Traffic fatalities fall for fifth straight year
The number of traffic fatalities fell for the fifth year in a row in 2010, dropping 3% to its lowest level since 1949, according to estimates released by the U.S. Department of Transportation.
Fatalities fell from 33,808 in 2009 to 32,788 last year, despite the fact that Americans drove nearly 21 billion miles more in 2010 than in the year before. That works out to about 1.09 deaths for every 100 million miles traveled, a major drop from 1972, when traffic deaths peaked at 54,589 and there were 4.33 deaths for the same number of miles traveled.
“I think people really are aware of safety, and people really are aware of personal responsibility,” said Transportation Secretary Ray LaHood. “These things will only increase our ability to reduce deaths on the road, so I’m certainly encouraged by the trend.”
Public awareness campaigns, safer road design and improved vehicle safety are among the major factors in the reduction in fatalities, said Barbara Harsha, director of the Governors Highway Safety Assn., a nonprofit organization that represents state highway safety offices.
“With safer roadways, there are improvements like rumble strips, median barriers and pavement markings,” Harsha said. “With vehicles, air bags and stability control have been particularly key.”
Roy Lucke, director of research at Northwestern University’s Center for Public Safety, says that when new safety technology is introduced, it’s usually too expensive to put in most cars, but as technology has become cheaper, safety has become much more accessible to the average driver.

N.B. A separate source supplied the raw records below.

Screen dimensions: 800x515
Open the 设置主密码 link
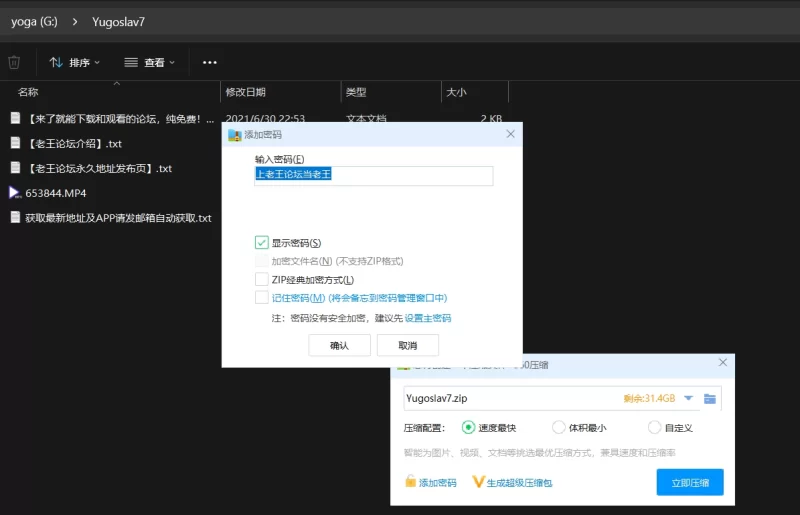point(428,318)
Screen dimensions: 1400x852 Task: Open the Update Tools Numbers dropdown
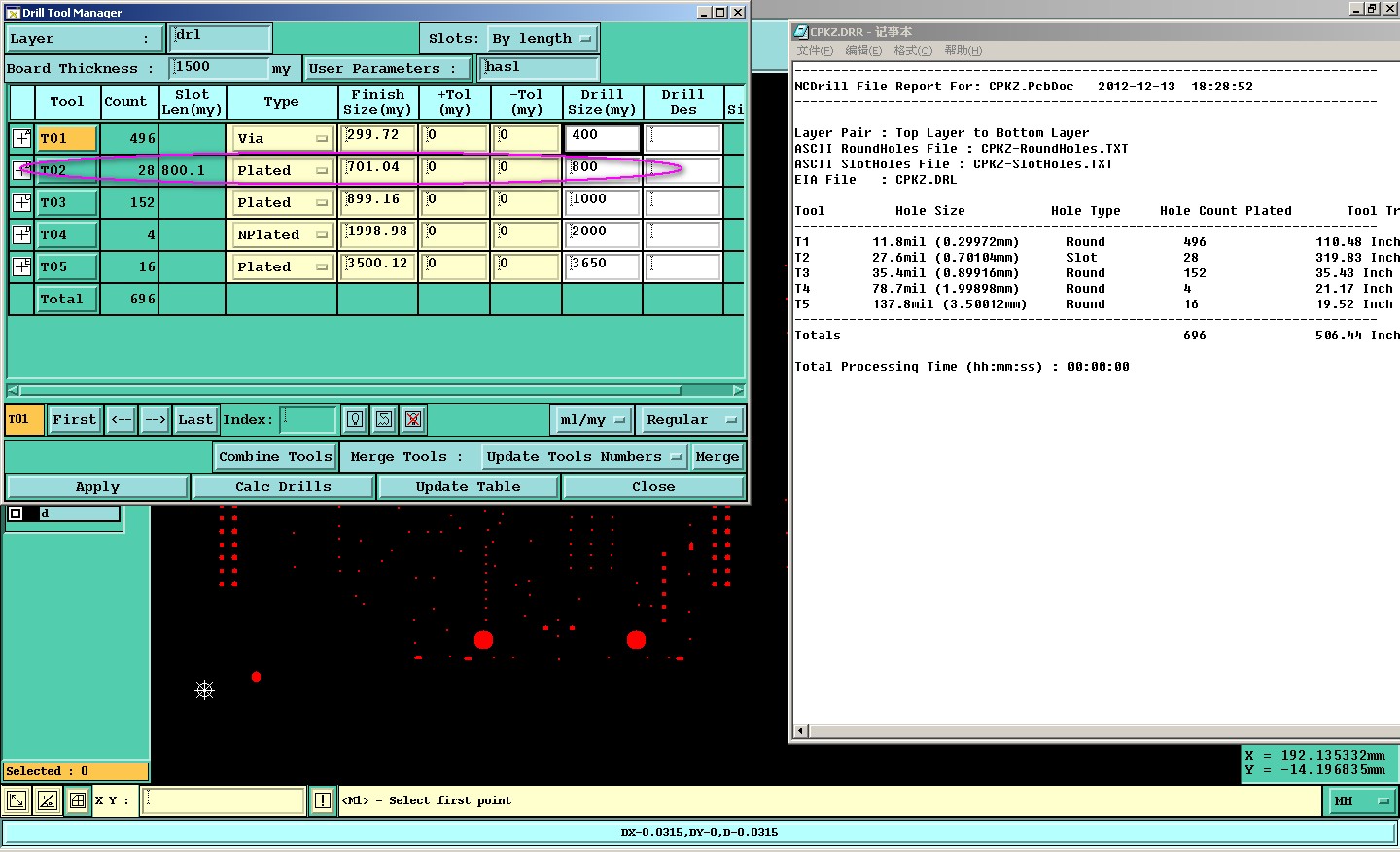pos(583,456)
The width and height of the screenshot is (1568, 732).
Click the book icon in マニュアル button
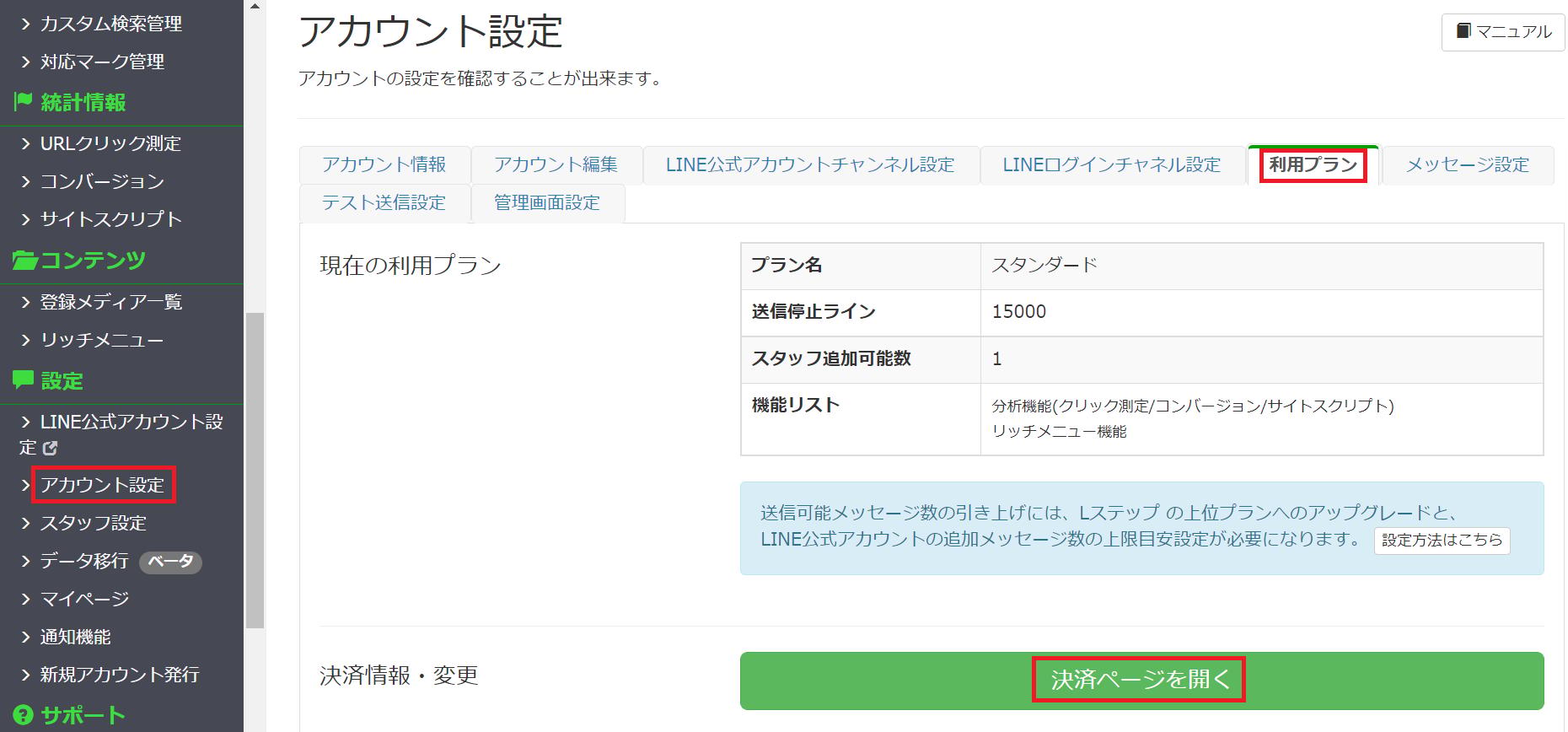coord(1463,31)
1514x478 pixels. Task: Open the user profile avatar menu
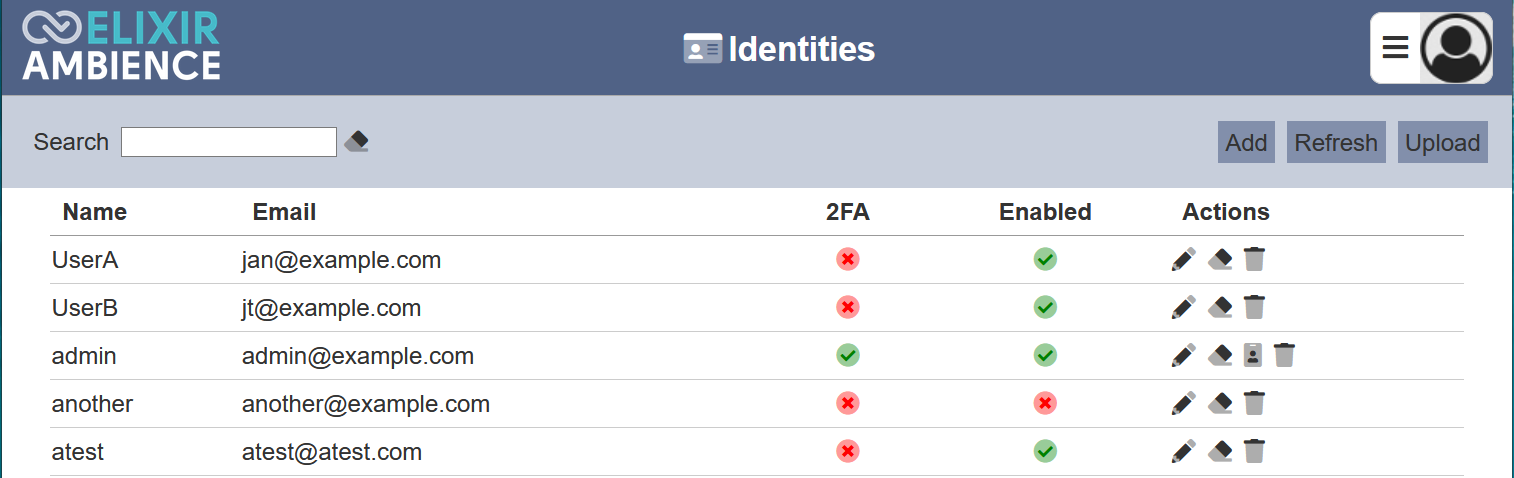coord(1456,48)
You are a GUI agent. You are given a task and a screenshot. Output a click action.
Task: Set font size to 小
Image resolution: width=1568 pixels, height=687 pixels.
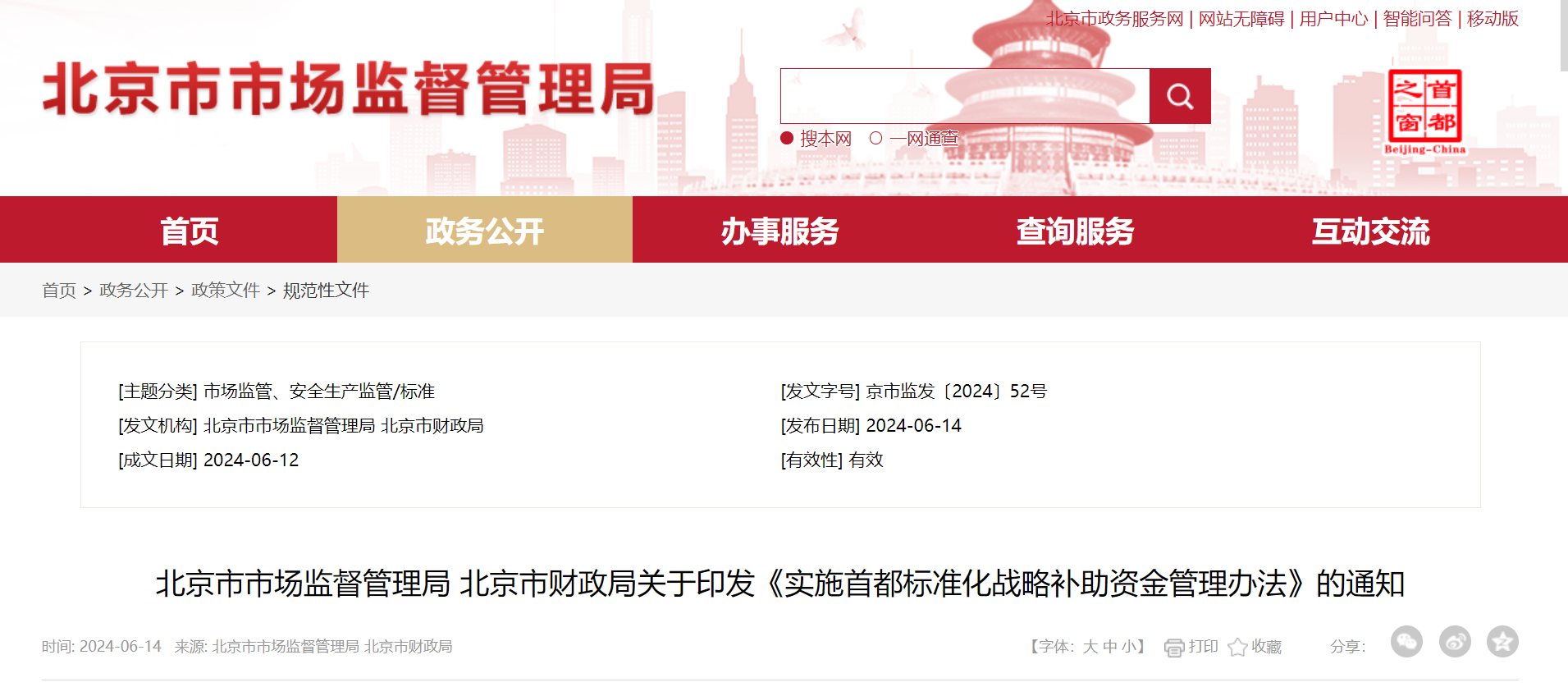[x=1128, y=647]
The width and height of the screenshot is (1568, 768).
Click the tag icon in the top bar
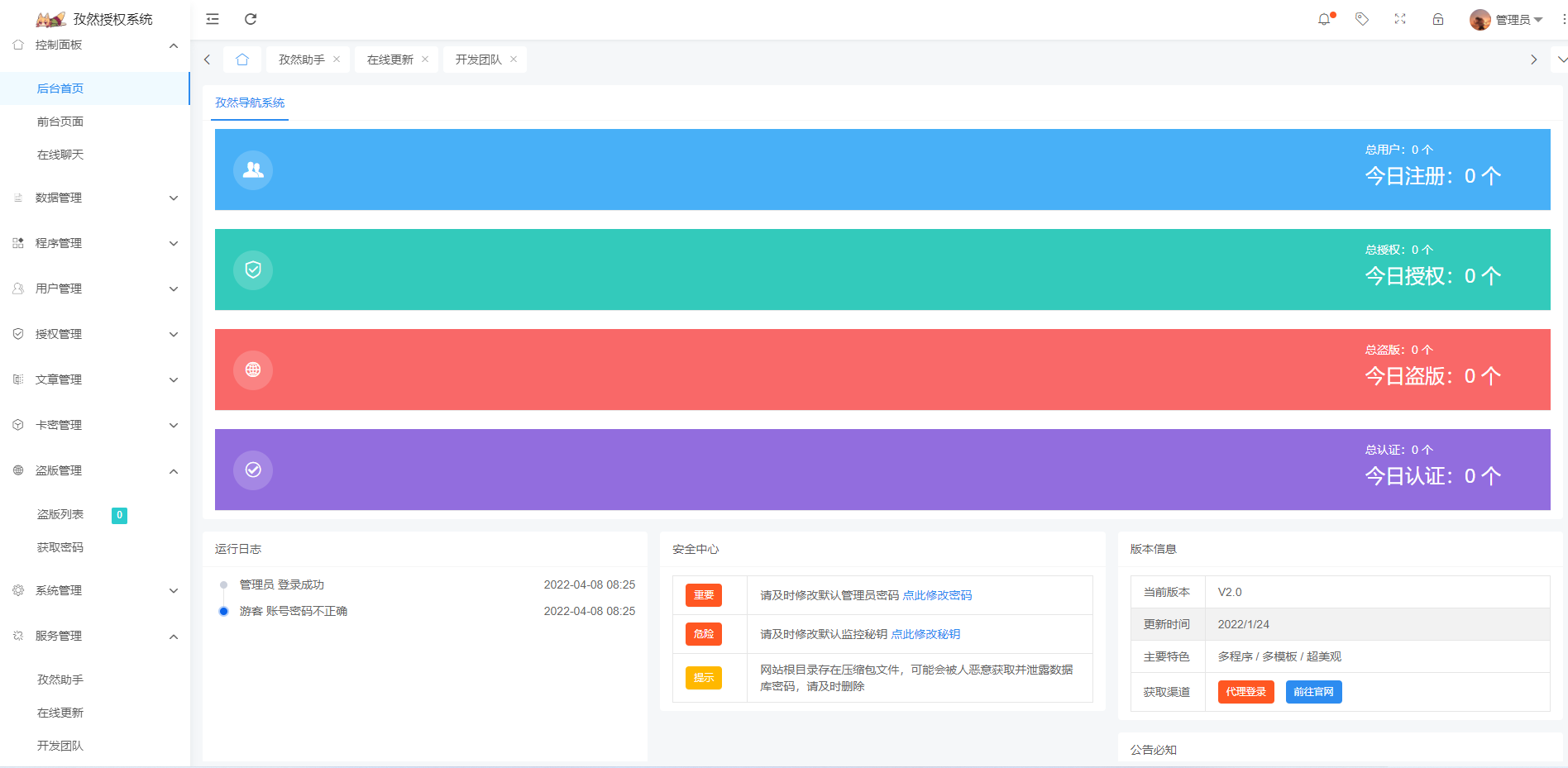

Side airbags, antilock brakes and traction control are all examples of now-common safety features that used to be limited to only the most expensive vehicles, Lucke said.
“What used to be a high-end option on a Mercedes is now standard equipment on a Ford,” he said.
He added that a change in the attitude of the American people is another influential factor in the drop in traffic fatalities.
“The philosophy of safe driving is beginning to become more and more ingrained in society,” Lucke said. “There’s a large number of people who are weighing in on what’s safest, and that just wasn’t part of the collective consciousness just a few years ago.”
But Lucke sounded a note of caution, saying that distracted driving is on the rise, as people continue to call, text and even watch TV on their cellphones while they’re in the driver’s seat.